Your task
Skip every picture while you write out the records below, from the first line through the one that contains "Task: Select the Khách sạn category chip", both ends kept.

Stored data
"""

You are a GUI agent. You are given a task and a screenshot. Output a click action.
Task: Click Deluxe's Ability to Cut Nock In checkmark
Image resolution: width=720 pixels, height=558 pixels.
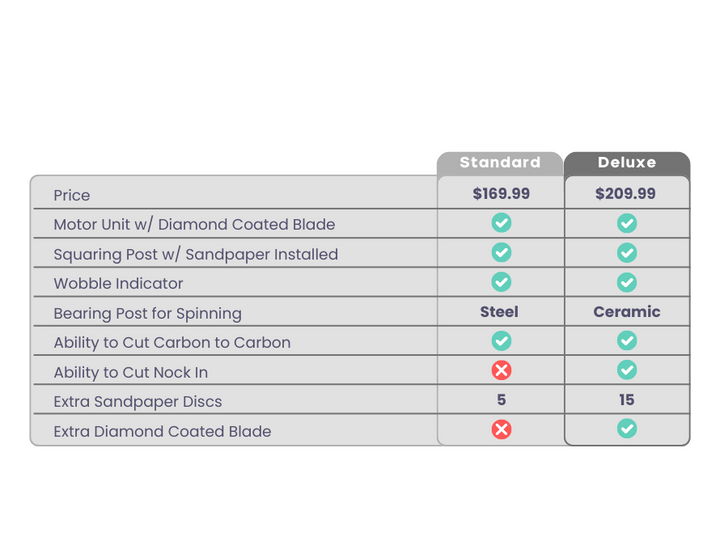pos(627,370)
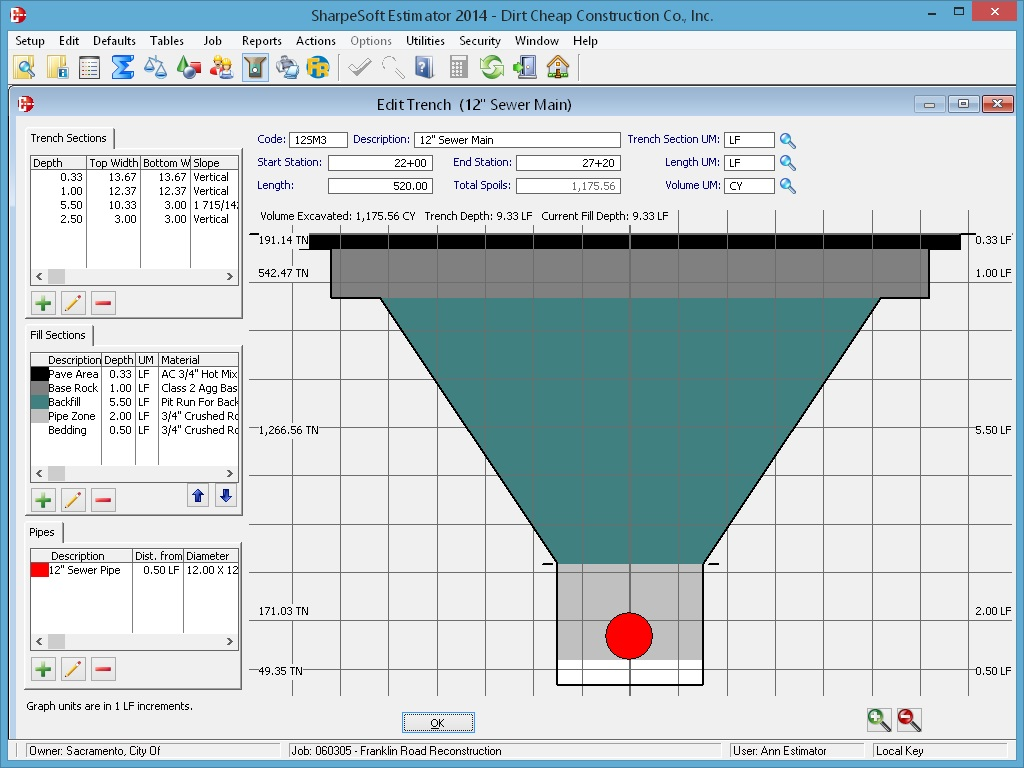
Task: Add a new pipe with the green plus icon
Action: pos(43,668)
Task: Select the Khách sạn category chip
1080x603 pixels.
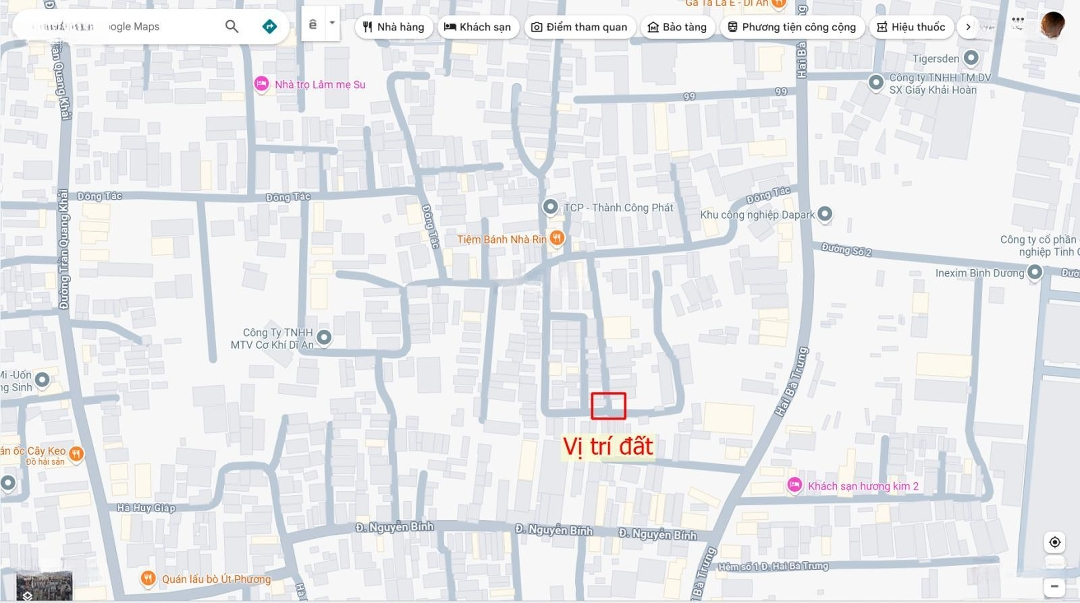Action: [x=477, y=27]
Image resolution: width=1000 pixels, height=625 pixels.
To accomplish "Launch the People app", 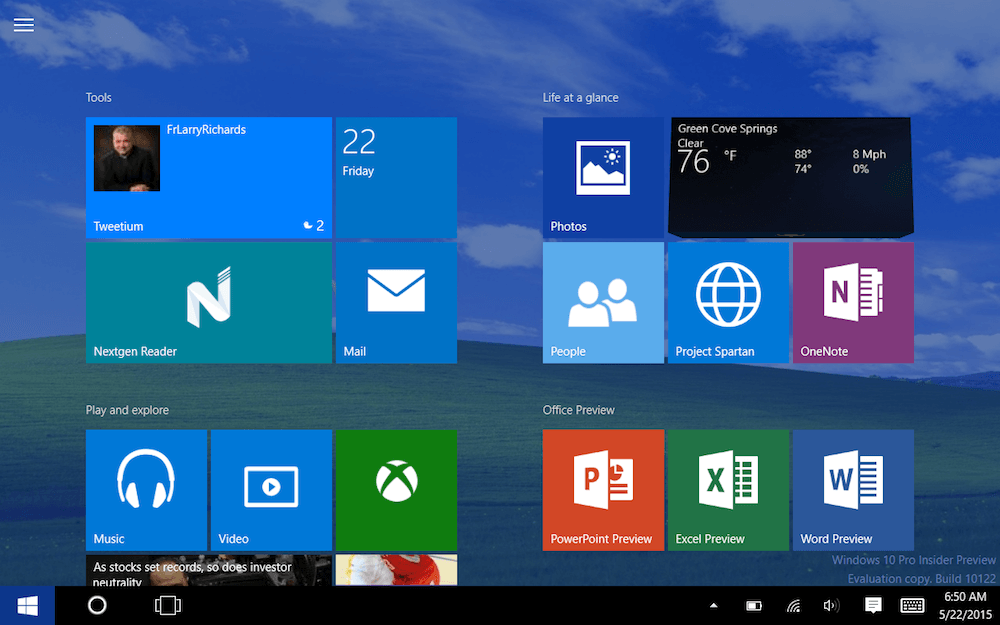I will tap(603, 302).
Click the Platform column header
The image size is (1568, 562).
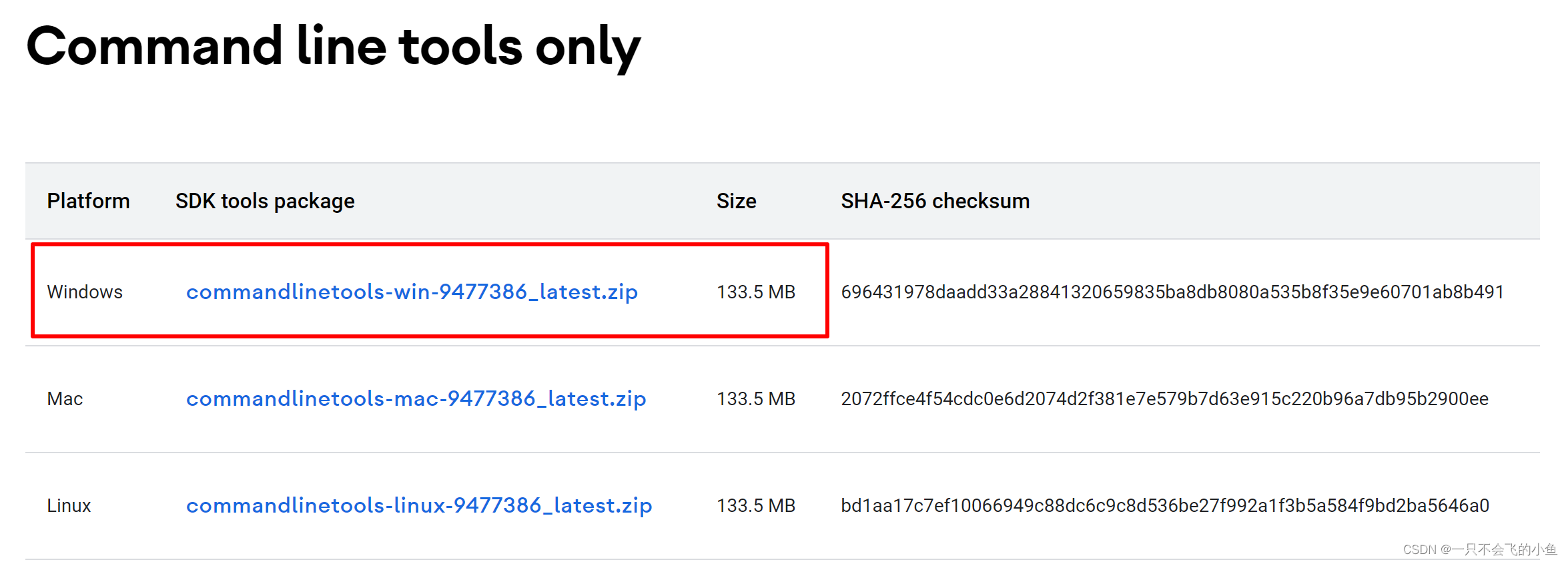click(x=88, y=201)
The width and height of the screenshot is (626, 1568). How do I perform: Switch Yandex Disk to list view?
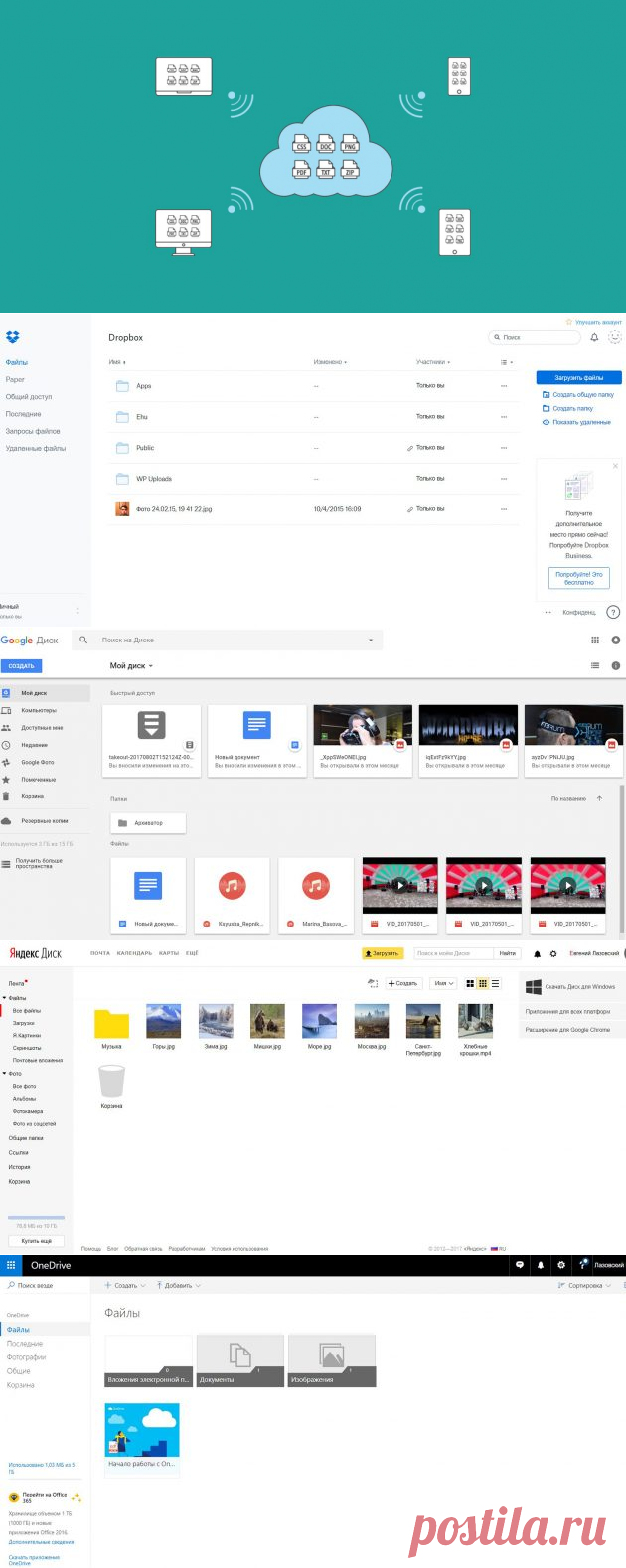(x=496, y=983)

"""

Answer box
You are a GUI agent. You are given a task and a screenshot. Output a click action.
Task: Click Deluxe's Ability to Cut Nock In checkmark
Image resolution: width=720 pixels, height=558 pixels.
pos(627,370)
Task: Add a new pipe with the green plus icon
Action: pos(43,668)
Task: Select the Khách sạn category chip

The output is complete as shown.